Dari total 50 CPNS yang diangkat, sebanyak 10 orang menduduki jabatan pelaksana dan 40 orang mengisi jabatan fungsional. Selain itu, terdapat sembilan PNS lainnya yang turut dilantik dalam jabatan fungsional.
Wahyu menegaskan bahwa kehadiran para PNS baru diharapkan dapat membawa energi, ide, dan semangat baru dalam penyelenggaraan pemerintahan, pembangunan, serta pelayanan kepada masyarakat.
Menurutnya, tambahan sumber daya manusia tersebut akan memperkuat kebutuhan personel di berbagai perangkat daerah sehingga kinerja organisasi dapat berjalan lebih efektif, responsif, dan profesional.

Wali Kota Malang, Dr. Ir. Wahyu Hidayat, MM. menyerahkan PNS di Ruang Sidang Balai Kota Malang, Selasa (9/6/2026). (ist).
Ia berpesan agar para ASN yang baru diangkat mampu bergerak cepat dan segera beradaptasi dengan lingkungan kerjanya.
“Saya berharap para ASN baru ini bisa bergerak cepat, berakselerasi, dan mengisi jabatan-jabatan yang kosong. Siap mendedikasikan diri sebagai ASN profesional untuk bergabung bersama ASN lainnya dalam melaksanakan tugas sesuai dengan tugas dan fungsi masing-masing,” tegasnya.
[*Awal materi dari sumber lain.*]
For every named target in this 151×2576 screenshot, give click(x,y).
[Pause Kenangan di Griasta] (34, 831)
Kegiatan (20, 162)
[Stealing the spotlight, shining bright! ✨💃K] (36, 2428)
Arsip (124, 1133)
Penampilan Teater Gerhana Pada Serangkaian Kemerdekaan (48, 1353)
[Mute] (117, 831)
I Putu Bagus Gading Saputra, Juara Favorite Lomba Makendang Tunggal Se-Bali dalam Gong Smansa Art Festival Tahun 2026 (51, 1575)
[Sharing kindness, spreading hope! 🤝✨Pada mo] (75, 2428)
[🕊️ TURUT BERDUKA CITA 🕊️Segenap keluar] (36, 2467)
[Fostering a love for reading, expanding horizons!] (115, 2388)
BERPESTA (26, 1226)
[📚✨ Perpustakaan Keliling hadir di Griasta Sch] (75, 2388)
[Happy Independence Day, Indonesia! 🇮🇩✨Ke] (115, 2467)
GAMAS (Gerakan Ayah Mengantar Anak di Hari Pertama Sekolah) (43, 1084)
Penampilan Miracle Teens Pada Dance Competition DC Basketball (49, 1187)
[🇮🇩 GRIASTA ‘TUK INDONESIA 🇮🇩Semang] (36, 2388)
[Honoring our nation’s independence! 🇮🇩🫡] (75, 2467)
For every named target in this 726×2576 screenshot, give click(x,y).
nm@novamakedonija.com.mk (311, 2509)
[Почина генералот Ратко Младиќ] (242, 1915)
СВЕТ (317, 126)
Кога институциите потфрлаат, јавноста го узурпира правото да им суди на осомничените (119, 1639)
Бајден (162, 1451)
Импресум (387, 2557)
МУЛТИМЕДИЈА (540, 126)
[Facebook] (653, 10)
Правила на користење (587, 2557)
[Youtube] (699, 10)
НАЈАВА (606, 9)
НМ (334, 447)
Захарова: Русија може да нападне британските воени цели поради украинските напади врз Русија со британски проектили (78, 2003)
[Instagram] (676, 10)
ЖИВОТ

Wahyu mengingatkan, bahwa status sebagai PNS bukan sekadar profesi, tetapi merupakan amanah sekaligus panggilan pengabdian kepada bangsa dan negara. Karena itu, momentum pengangkatan dan pengambilan sumpah harus dimaknai sebagai penguatan komitmen dalam menjalankan tugas sebagai aparatur negara.
“Sebagi abdi masyarakat, abdi negara, dan abdi pemerintahan, kita dituntut untuk terus meningkatkan kapasitas, profesionalisme, integritas, serta kemampuan beradaptasi dengan perkembangan zaman dan kemajuan teknologi. Tantangan tersebut menuntut hadirnya ASN yang tidak hanya kompeten, tetapi juga berintegritas, adaptif, dan memiliki semangat melayani. Oleh karena itu, pengangkatan dan pengambilan sumpah pada hari ini hendaknya dimaknai sebagai awal pengabdian untuk memberikan kinerja dan pelayanan terbaik bagi masyarakat,” tegasnya.
Tak lupa Wahyu Hidayat mengajak seluruh PNS untuk senantiasa memegang teguh sumpah yang telah diucapkan dengan mematuhi peraturan perundang-undangan, menjaga etika, serta menjunjung tinggi marwah Korps Pegawai Republik Indonesia (KORPRI).